• [TASK PROMPT] When the line with "Task: Select the" comes up, set it down and every later line to the end of the data, exactly and without pictures.

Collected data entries
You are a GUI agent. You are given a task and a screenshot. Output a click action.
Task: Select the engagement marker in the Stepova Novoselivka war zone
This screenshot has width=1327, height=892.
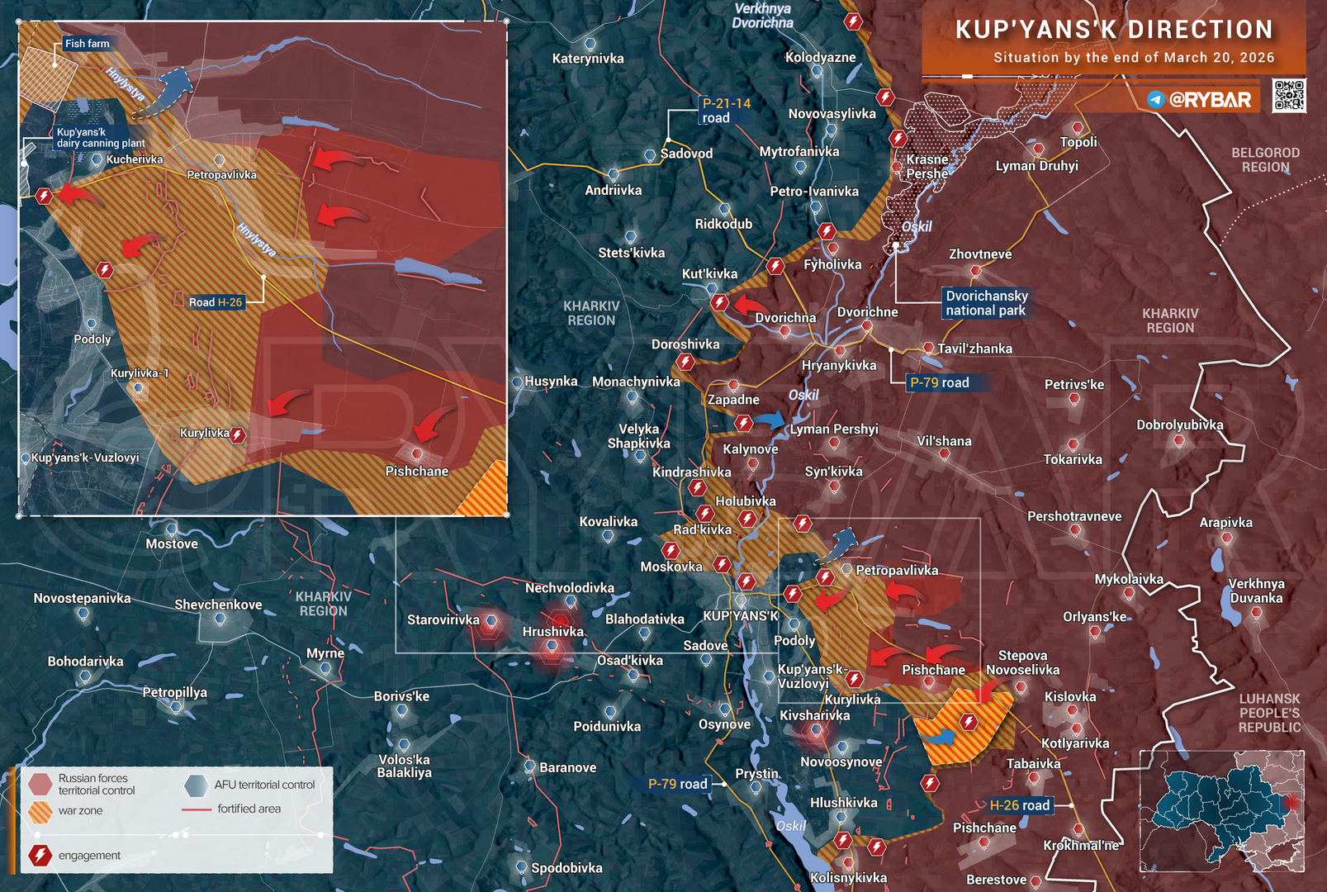[x=968, y=723]
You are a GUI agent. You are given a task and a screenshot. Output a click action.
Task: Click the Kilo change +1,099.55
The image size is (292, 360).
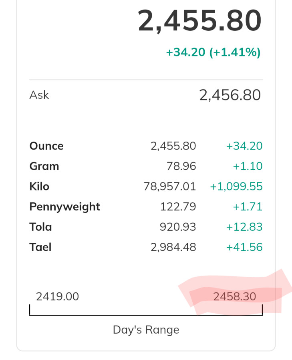(x=236, y=186)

• [OUTPUT BELOW]
Task: Select the engagement marker in the Stepova Novoselivka war zone
This screenshot has width=1327, height=892.
[x=968, y=723]
You are a GUI agent. You are given a task and a screenshot. Output a click action.
Task: Click the Kilo change +1,099.55
The image size is (292, 360).
(x=236, y=186)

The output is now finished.